- Peter Alexander, by Walter Bird (1957)
- Born: 19 September 1893 Glasgow, Lanarkshire, UKGBI
- Died: 18 June 1969 (aged 75) Alexandria, Dunbartonshire, UK
- Occupations: Literary editor; Shakespearean scholar;
- Spouse: Agnes Alexander ​(m. 1923)​
- Children: 3, including Donald Alexander
- Relatives: Ann Dunlop Alexander (sister)

Academic background
- Education: University of Glasgow

Academic work
- Institutions: University of Glasgow

= Peter Alexander (Shakespearean scholar) =

Scottish literary scholar

Peter Alexander, (19 September 1893 – 18 June 1969) was a Scottish literary editor, Shakespearean scholar and Regius Professor of English Language and Literature, known for The Alexander Text.

==Life==
Alexander was born on 19 September 1893 in Glasgow to Robert Alexander (1844–1900), a Head teacher, and Christina Cameron Alexander (1863–1949), a housewife and teacher. Alexander's younger sister was the artist and teacher Ann Dunlop Alexander. Alexander was the paternal nephew of Thomas Alexander (1847–1933), a professor of civil engineering at Imperial College of Engineering and Trinity College Dublin.

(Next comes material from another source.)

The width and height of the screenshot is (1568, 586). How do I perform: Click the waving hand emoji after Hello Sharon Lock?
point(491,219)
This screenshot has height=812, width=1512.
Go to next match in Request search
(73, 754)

Following the death of his father in 1900, Alexander's mother returned to teaching. He was educated at George Watson's College in Edinburgh, and Whitehill Senior Secondary School in Glasgow. He went to the University of Glasgow in 1911, where John Semple Smart was an influence.

In 1914, Alexander joined the army as a private in the Cameron Highlanders, then becoming an artillery officer. In 1918 after he returned to the University of Glasgow to finish his studies and graduated in 1920 with an MA degree.

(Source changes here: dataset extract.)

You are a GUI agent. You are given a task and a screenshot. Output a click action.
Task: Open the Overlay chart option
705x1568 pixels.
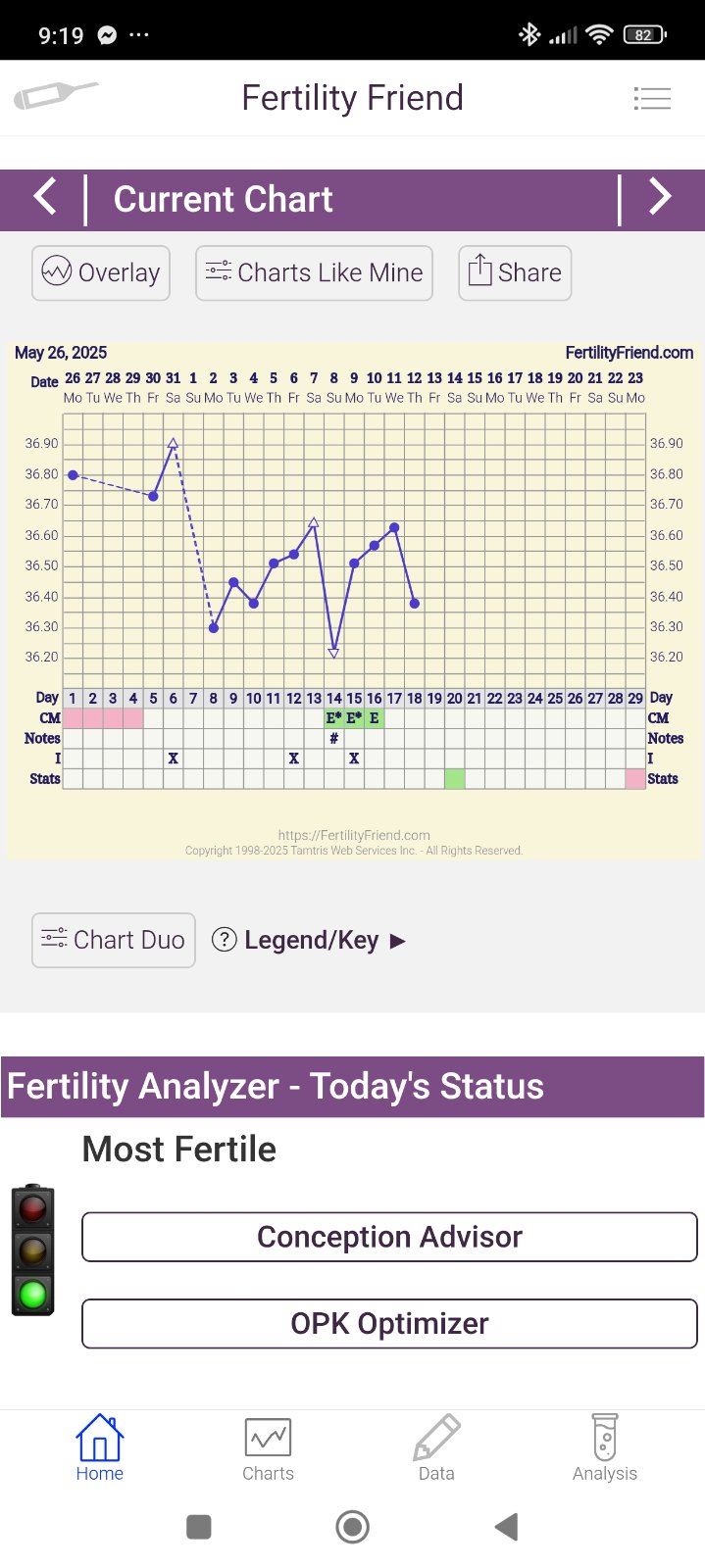[101, 272]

Alexander was Regius Professor of English Language and Literature at the University of Glasgow and a noted Shakespearean scholar. His collected works of Shakespeare are known as "the Alexander text".

== Personal life ==
On 15 June 1923 Alexander married Agnes 'Nan' Effie Alexander (née Macdonald; 1895–1970). Together they had three children, including the physician and researcher Donald Alexander (1928–2007) and the literary scholar Nigel Alexander (1934–2005). Alexander's eldest son, Peter 'Sandy' Alexander (1924–1944), was killed serving in Second World War.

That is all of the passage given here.